Data records below:
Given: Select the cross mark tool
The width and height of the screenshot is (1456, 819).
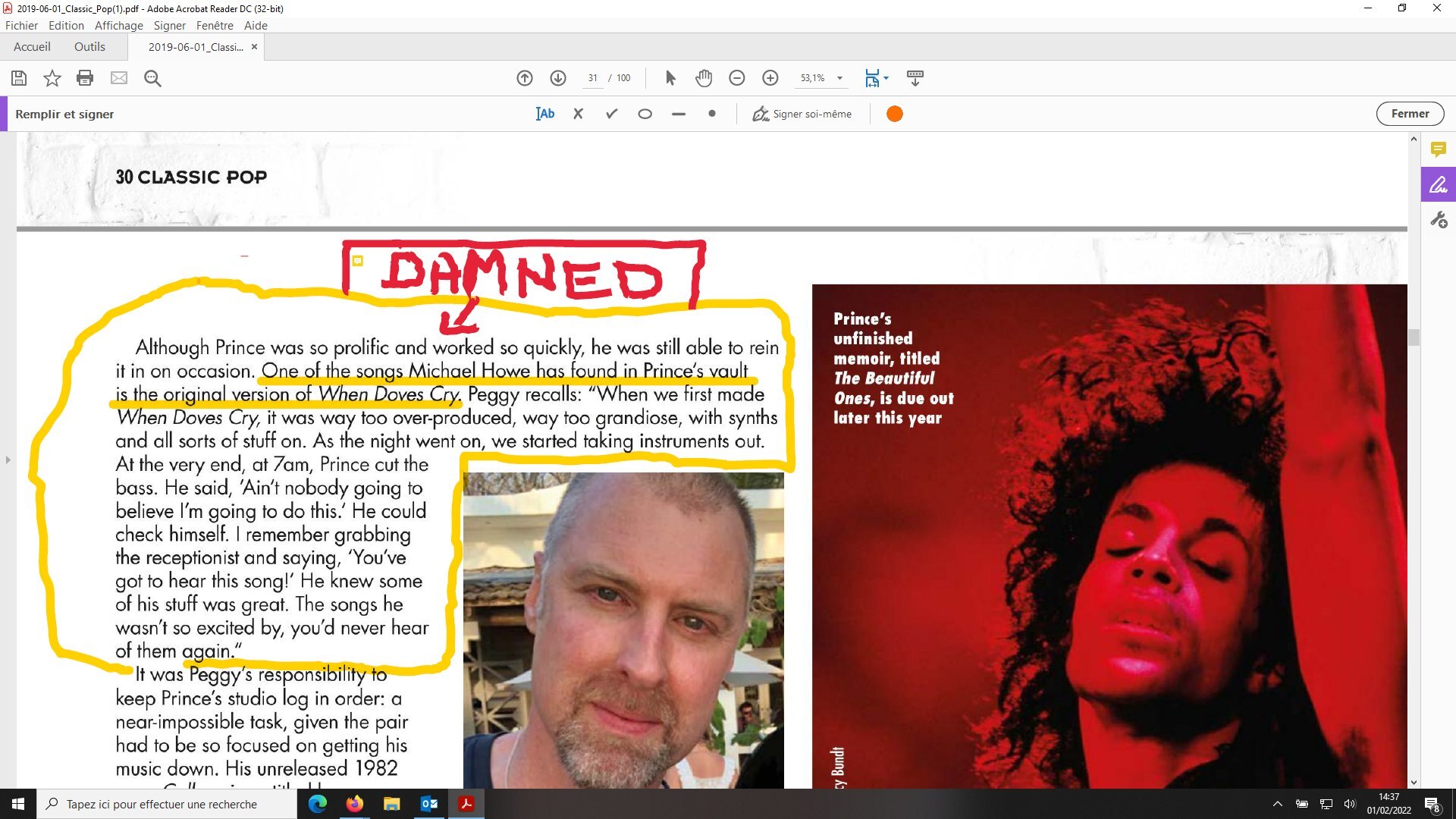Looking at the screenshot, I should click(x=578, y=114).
End of Data records.
Data records below:
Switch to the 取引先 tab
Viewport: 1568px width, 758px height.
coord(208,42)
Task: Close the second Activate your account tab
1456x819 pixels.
End of Data records.
Data records below:
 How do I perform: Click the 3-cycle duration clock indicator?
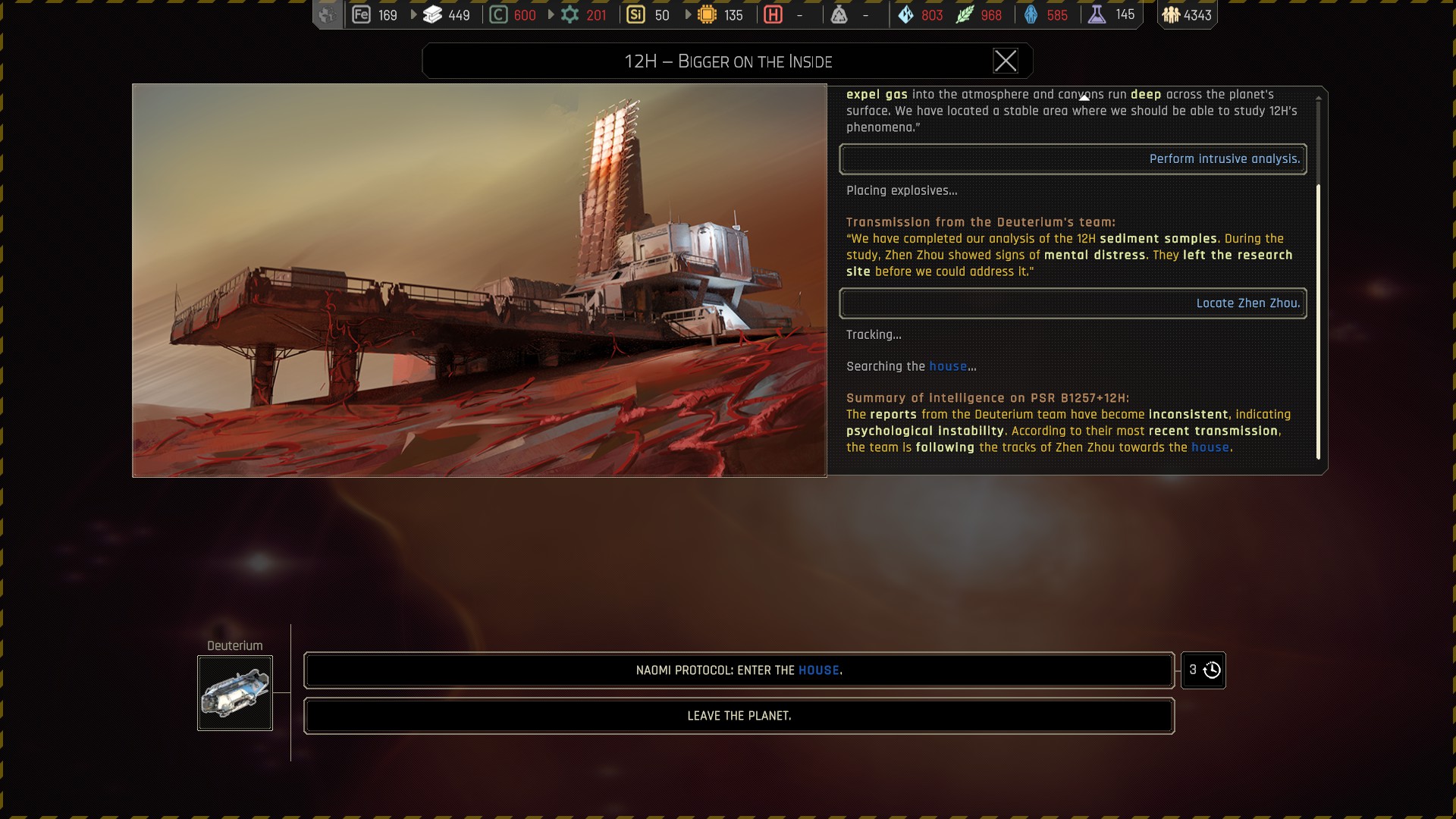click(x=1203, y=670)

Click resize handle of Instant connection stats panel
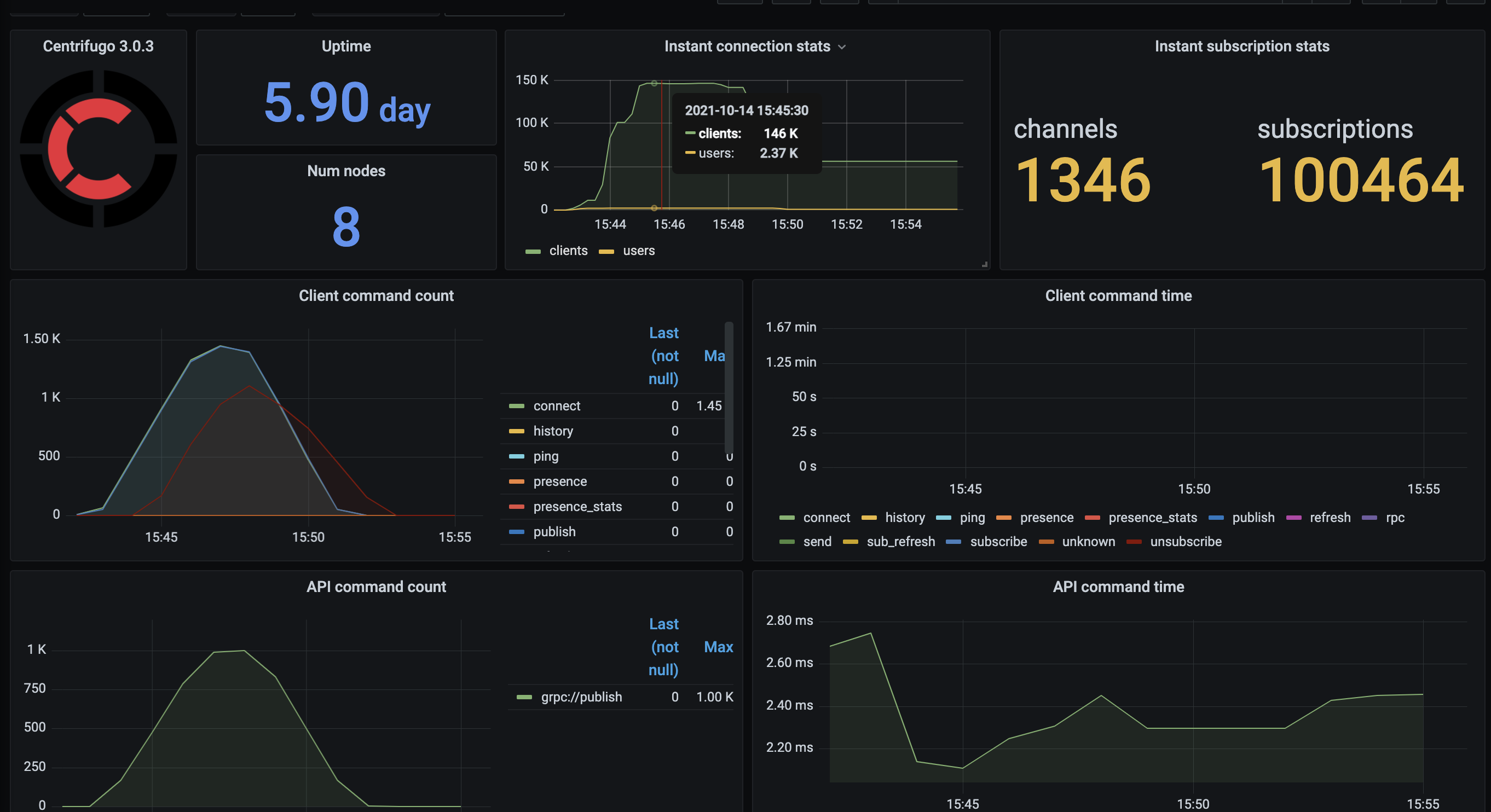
End of Data records.
> _Work to be completed_
Would you copy, unchanged, the stretch of the records above that begins at the line containing "Task: Close the" and ends at the line containing "1456x819 pixels.", and only that?

> _Exercise response_
Task: Close the second Activate your account tab
1456x819 pixels.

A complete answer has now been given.